● **Task statement**:
A faithful copy is needed. Set down all of the data below exactly.

● **Material supplied**:
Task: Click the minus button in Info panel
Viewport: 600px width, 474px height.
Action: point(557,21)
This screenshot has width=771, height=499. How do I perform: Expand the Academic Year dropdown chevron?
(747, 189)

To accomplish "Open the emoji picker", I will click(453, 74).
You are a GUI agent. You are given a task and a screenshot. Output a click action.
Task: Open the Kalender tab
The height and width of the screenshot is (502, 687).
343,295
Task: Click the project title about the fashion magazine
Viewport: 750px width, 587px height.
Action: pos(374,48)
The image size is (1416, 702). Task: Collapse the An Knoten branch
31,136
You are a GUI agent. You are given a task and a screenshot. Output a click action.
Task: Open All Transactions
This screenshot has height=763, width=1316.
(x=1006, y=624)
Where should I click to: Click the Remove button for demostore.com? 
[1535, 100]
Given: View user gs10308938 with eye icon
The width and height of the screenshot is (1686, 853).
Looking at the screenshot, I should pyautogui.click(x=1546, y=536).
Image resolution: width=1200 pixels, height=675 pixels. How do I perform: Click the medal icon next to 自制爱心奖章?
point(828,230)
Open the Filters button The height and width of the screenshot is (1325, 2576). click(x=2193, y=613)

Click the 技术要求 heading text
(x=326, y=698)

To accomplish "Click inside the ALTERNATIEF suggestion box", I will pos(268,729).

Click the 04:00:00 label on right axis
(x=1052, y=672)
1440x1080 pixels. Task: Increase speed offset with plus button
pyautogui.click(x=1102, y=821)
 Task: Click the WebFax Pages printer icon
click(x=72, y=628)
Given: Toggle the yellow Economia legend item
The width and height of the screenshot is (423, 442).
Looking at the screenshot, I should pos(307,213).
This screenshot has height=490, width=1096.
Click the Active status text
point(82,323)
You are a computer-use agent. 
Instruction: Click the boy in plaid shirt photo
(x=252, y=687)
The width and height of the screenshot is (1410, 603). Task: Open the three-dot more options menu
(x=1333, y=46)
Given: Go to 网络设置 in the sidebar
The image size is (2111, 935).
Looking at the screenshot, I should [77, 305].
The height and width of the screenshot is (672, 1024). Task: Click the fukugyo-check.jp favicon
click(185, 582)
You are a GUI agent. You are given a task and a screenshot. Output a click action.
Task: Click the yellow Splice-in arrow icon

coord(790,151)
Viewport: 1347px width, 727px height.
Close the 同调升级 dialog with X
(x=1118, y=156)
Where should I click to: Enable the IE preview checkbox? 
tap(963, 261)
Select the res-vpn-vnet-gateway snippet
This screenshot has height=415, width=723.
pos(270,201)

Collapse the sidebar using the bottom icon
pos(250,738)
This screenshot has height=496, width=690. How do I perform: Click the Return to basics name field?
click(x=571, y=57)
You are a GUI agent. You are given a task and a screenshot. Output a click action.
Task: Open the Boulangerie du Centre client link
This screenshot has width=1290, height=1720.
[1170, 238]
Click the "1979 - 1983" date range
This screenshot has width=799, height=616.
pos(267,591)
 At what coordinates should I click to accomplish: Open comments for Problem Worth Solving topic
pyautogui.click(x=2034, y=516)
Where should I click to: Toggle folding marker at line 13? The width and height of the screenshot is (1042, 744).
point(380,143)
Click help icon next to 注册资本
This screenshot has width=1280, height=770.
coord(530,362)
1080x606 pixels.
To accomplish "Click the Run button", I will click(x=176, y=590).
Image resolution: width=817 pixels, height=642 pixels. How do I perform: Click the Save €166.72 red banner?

● **Exercise output**:
Task: Click the minus button in Info panel
Viewport: 600px width, 474px height.
Action: point(557,21)
This screenshot has width=771, height=499. How do I perform: Expand the Academic Year dropdown chevron?
(747, 189)

To accomplish "Open the emoji picker", I will click(453, 74).
You are a GUI agent. You are given a task and a screenshot. Output a click action.
Task: Open the Kalender tab
The height and width of the screenshot is (502, 687).
343,295
Task: Click the project title about the fashion magazine
Viewport: 750px width, 587px height.
Action: pos(374,48)
The image size is (1416, 702). Task: Collapse the An Knoten branch
31,136
You are a GUI agent. You are given a task and a screenshot. Output a click action.
Task: Open All Transactions
This screenshot has height=763, width=1316.
(x=1006, y=624)
Where should I click to: Click the Remove button for demostore.com? 
[1535, 100]
Given: View user gs10308938 with eye icon
The width and height of the screenshot is (1686, 853).
Looking at the screenshot, I should pyautogui.click(x=1546, y=536).
Image resolution: width=1200 pixels, height=675 pixels. How do I perform: Click the medal icon next to 自制爱心奖章?
point(828,230)
Open the Filters button The height and width of the screenshot is (1325, 2576). click(x=2193, y=613)

Click the 技术要求 heading text
(x=326, y=698)

To accomplish "Click inside the ALTERNATIEF suggestion box", I will pos(268,729).

Click the 04:00:00 label on right axis
(x=1052, y=672)
1440x1080 pixels. Task: Increase speed offset with plus button
pyautogui.click(x=1102, y=821)
 Task: Click the WebFax Pages printer icon
click(x=72, y=628)
Given: Toggle the yellow Economia legend item
The width and height of the screenshot is (423, 442).
Looking at the screenshot, I should pos(307,213).
This screenshot has height=490, width=1096.
Click the Active status text
point(82,323)
You are a computer-use agent. 
Instruction: Click the boy in plaid shirt photo
(x=252, y=687)
The width and height of the screenshot is (1410, 603). Task: Open the three-dot more options menu
(x=1333, y=46)
Given: Go to 网络设置 in the sidebar
The image size is (2111, 935).
Looking at the screenshot, I should [77, 305].
The height and width of the screenshot is (672, 1024). Task: Click the fukugyo-check.jp favicon
click(185, 582)
You are a GUI agent. You are given a task and a screenshot. Output a click action.
Task: Click the yellow Splice-in arrow icon

coord(790,151)
Viewport: 1347px width, 727px height.
Close the 同调升级 dialog with X
(x=1118, y=156)
Where should I click to: Enable the IE preview checkbox? 
tap(963, 261)
Select the res-vpn-vnet-gateway snippet
This screenshot has height=415, width=723.
pos(270,201)

Collapse the sidebar using the bottom icon
pos(250,738)
This screenshot has height=496, width=690. How do I perform: Click the Return to basics name field?
click(x=571, y=57)
You are a GUI agent. You are given a task and a screenshot. Output a click action.
Task: Open the Boulangerie du Centre client link
This screenshot has width=1290, height=1720.
[1170, 238]
Click the "1979 - 1983" date range
This screenshot has width=799, height=616.
pos(267,591)
 At what coordinates should I click to accomplish: Open comments for Problem Worth Solving topic
pyautogui.click(x=2034, y=516)
Where should I click to: Toggle folding marker at line 13? The width and height of the screenshot is (1042, 744).
point(380,143)
Click help icon next to 注册资本
This screenshot has width=1280, height=770.
coord(530,362)
1080x606 pixels.
To accomplish "Click the Run button", I will click(x=176, y=590).
Image resolution: width=817 pixels, height=642 pixels. How do I perform: Click the Save €166.72 red banner?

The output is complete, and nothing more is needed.